Format everything from the line containing "A propos (56, 2)" down to the line containing "Julien Paluku devant" as a Markdown table with the columns Row and Entry. Number each row and skip any blank lines.

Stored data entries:
★ ★ ★

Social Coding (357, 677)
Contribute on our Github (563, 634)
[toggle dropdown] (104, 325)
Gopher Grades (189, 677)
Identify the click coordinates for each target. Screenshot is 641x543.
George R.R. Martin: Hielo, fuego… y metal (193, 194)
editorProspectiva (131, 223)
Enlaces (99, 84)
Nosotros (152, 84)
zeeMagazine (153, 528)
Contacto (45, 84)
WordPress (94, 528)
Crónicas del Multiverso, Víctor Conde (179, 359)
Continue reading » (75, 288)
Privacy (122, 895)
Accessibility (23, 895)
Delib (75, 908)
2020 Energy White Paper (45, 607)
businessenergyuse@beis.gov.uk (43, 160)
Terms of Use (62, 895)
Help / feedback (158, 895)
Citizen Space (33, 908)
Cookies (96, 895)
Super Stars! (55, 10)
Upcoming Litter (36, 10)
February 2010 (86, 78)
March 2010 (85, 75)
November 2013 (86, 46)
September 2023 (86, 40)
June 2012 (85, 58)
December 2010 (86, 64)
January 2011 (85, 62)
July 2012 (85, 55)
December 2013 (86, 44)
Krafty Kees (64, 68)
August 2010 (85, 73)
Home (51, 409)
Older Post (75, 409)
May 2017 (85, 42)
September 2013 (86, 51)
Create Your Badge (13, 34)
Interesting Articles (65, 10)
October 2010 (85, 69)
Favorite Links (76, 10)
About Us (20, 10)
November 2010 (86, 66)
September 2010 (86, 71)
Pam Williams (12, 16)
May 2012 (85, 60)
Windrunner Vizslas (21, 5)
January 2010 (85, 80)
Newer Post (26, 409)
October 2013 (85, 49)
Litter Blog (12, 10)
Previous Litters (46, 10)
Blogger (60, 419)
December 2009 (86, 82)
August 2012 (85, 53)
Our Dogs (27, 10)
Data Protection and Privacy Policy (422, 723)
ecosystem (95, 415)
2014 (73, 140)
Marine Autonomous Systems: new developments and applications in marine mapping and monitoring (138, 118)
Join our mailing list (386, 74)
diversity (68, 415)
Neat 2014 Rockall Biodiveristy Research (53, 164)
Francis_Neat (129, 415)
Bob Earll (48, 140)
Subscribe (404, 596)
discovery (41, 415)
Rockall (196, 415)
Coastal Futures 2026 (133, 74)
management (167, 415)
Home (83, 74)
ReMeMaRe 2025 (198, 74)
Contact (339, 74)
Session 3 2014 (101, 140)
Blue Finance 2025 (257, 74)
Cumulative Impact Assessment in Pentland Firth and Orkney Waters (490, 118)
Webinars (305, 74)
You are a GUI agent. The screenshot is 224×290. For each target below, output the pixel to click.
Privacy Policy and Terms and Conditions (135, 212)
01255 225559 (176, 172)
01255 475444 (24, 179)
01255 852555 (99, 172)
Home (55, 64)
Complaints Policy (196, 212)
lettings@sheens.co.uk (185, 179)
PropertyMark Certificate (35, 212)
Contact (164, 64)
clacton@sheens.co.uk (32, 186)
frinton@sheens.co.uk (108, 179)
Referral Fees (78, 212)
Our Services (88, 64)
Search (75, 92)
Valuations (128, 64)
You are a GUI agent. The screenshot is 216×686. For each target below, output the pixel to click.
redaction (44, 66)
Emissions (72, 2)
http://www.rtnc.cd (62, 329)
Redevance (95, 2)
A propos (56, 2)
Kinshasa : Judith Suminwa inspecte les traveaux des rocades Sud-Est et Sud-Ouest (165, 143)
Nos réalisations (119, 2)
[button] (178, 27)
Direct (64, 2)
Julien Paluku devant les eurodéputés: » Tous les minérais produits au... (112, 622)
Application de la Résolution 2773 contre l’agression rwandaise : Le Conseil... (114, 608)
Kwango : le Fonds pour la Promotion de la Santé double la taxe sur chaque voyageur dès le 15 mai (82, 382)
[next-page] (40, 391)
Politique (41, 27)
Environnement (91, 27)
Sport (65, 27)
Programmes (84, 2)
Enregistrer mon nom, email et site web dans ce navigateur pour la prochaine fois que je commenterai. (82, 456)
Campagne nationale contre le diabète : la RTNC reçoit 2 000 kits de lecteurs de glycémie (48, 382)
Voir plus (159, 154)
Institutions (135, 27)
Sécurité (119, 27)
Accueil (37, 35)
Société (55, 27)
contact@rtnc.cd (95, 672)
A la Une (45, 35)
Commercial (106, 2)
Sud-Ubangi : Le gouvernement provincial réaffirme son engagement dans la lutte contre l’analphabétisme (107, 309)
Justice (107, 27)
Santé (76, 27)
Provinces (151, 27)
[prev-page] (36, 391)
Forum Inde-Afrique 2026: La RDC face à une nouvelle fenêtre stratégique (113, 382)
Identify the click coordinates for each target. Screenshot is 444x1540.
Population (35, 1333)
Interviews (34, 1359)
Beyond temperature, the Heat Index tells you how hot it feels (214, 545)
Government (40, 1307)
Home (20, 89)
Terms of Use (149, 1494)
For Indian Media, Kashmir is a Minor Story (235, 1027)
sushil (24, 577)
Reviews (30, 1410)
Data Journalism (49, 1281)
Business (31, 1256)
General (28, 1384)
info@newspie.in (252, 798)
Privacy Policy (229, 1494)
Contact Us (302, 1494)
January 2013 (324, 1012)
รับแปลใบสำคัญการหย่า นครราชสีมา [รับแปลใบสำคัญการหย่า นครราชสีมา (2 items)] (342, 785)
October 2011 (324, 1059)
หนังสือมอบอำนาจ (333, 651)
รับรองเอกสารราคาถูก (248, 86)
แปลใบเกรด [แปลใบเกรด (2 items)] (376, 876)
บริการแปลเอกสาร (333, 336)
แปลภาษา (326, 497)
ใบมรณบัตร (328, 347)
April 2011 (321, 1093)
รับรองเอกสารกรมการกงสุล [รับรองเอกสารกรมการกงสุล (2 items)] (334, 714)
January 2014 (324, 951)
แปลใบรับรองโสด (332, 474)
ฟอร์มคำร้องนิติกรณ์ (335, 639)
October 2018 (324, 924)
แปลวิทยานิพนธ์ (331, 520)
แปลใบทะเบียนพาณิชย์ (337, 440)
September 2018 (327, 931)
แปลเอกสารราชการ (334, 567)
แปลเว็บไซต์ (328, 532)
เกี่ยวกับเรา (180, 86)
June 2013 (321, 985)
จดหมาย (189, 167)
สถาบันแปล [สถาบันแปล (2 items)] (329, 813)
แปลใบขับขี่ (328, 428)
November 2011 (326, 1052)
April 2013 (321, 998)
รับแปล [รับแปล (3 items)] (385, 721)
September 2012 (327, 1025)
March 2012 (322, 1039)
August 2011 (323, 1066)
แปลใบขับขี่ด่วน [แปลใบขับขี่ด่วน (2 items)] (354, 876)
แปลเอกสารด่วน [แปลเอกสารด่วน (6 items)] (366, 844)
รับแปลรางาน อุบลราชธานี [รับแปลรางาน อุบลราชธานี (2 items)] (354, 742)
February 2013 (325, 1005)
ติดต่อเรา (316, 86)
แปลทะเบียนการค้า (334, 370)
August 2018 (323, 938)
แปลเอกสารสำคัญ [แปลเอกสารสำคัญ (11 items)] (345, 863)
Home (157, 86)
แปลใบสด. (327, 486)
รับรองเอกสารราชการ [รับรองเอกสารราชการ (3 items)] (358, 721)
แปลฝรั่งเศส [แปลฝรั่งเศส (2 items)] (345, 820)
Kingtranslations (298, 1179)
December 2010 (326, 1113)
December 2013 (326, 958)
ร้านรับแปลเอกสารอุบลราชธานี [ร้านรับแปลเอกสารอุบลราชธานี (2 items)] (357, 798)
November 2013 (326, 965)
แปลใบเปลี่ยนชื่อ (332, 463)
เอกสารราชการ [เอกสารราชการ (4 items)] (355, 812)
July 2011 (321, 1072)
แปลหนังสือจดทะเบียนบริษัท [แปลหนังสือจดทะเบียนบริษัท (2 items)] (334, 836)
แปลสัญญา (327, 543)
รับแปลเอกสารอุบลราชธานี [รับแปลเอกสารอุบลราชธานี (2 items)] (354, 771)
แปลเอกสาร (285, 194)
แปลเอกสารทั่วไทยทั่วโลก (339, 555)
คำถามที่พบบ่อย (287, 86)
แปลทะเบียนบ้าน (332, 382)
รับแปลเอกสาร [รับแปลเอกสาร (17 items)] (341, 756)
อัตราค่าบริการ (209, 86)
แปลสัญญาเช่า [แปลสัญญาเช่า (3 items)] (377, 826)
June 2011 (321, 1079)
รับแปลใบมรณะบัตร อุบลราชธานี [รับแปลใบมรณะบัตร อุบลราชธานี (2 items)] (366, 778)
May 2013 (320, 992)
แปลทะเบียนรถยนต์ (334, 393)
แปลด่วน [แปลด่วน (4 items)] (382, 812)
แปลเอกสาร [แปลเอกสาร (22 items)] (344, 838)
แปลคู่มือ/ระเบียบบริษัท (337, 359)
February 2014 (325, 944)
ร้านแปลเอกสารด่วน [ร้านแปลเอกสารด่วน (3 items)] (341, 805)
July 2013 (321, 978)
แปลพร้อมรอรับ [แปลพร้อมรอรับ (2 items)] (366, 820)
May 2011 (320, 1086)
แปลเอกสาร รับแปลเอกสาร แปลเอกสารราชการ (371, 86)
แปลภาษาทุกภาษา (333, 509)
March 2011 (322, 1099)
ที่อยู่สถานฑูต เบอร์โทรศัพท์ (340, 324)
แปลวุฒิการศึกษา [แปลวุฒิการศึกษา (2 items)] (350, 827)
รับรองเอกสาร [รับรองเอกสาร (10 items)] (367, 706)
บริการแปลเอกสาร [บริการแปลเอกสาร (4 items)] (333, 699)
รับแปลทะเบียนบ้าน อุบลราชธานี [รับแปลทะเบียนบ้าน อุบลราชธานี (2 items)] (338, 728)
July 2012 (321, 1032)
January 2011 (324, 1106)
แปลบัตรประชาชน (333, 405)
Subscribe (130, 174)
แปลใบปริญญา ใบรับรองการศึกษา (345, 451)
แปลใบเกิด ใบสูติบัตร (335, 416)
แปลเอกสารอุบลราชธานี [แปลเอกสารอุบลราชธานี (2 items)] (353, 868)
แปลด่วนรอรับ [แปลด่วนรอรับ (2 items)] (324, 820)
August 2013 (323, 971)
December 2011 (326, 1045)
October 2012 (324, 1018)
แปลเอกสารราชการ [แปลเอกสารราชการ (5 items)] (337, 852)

★ ★ ★

### Worked answer
| Row | Entry |
|---|---|
| 1 | A propos (56, 2) |
| 2 | Kinshasa : Judith Suminwa inspecte les traveaux des rocades Sud-Est et Sud-Ouest (165, 143) |
| 3 | Nos réalisations (119, 2) |
| 4 | [button] (178, 27) |
| 5 | Direct (64, 2) |
| 6 | Julien Paluku devant les eurodéputés: » Tous les minérais produits au... (112, 622) |